Screen-element location records:
----------

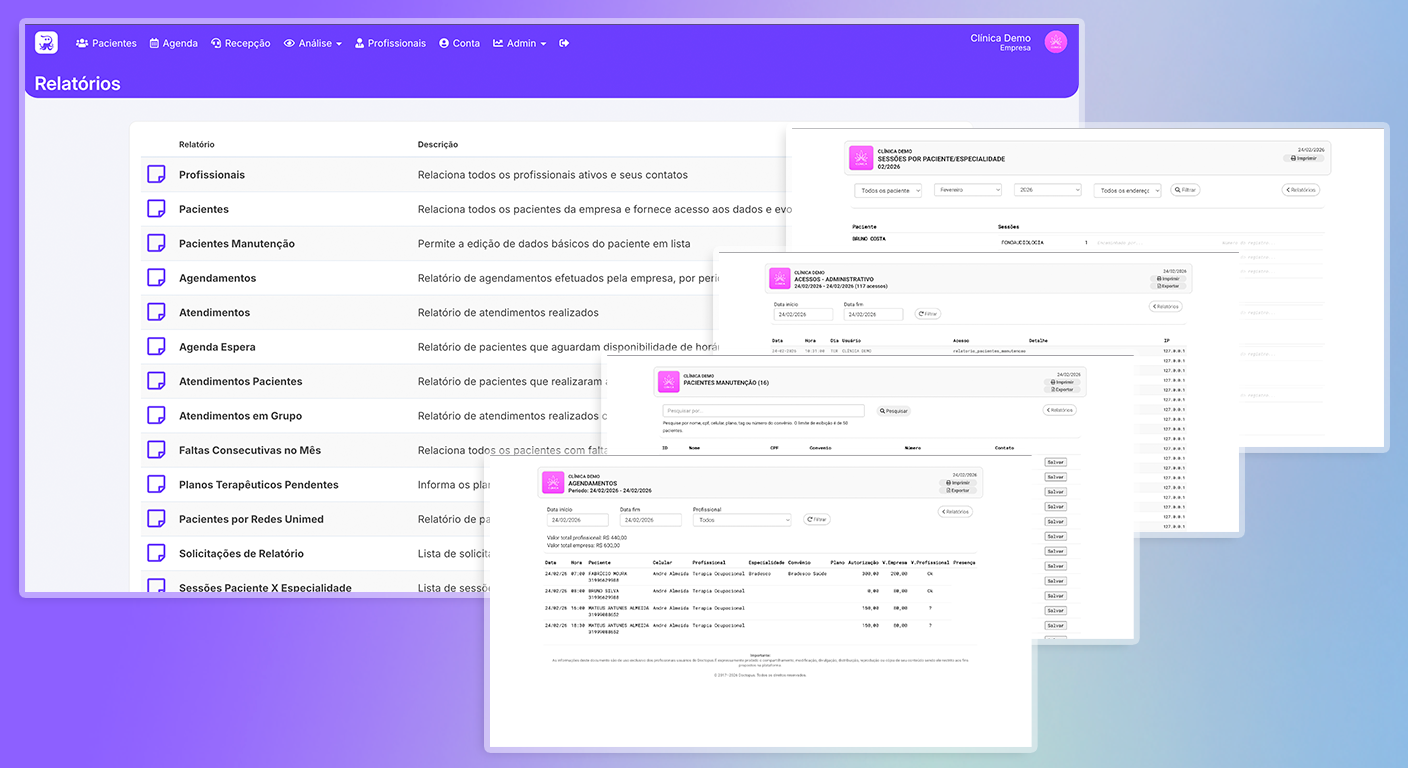This screenshot has height=768, width=1408.
Task: Expand the Análise dropdown menu
Action: (313, 44)
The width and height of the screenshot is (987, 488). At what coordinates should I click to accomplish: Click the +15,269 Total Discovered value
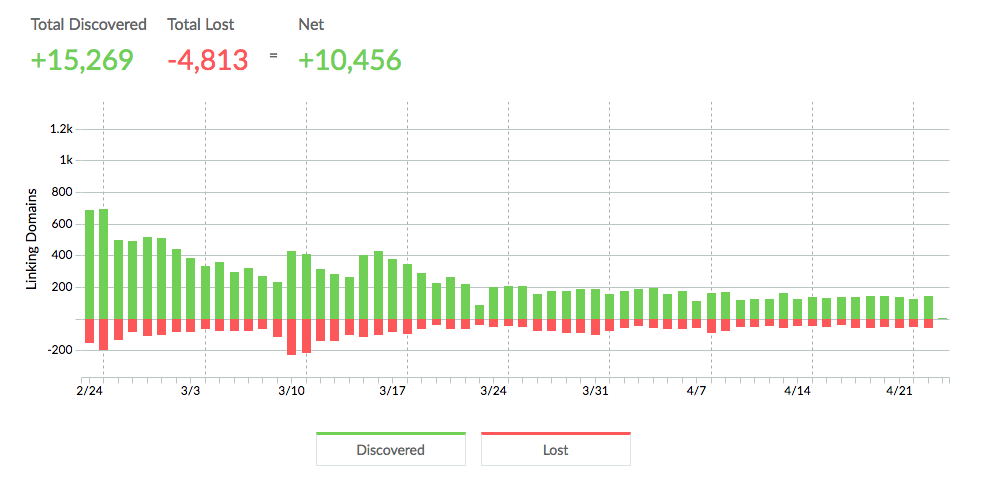pos(82,60)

----------

» Aim:
Give each line of the records above as a Markdown table with two columns, Row and Line, numbering the rows in order and skipping blank lines. Leave the pictures out of the table.

» Task result:
| Row | Line |
|---|---|
| 1 | This screenshot has height=768, width=1408. |
| 2 | Task: Expand the Análise dropdown menu |
| 3 | Action: (313, 44) |
| 4 | The width and height of the screenshot is (987, 488). At what coordinates should I click to accomplish: Click the +15,269 Total Discovered value |
| 5 | pos(82,60) |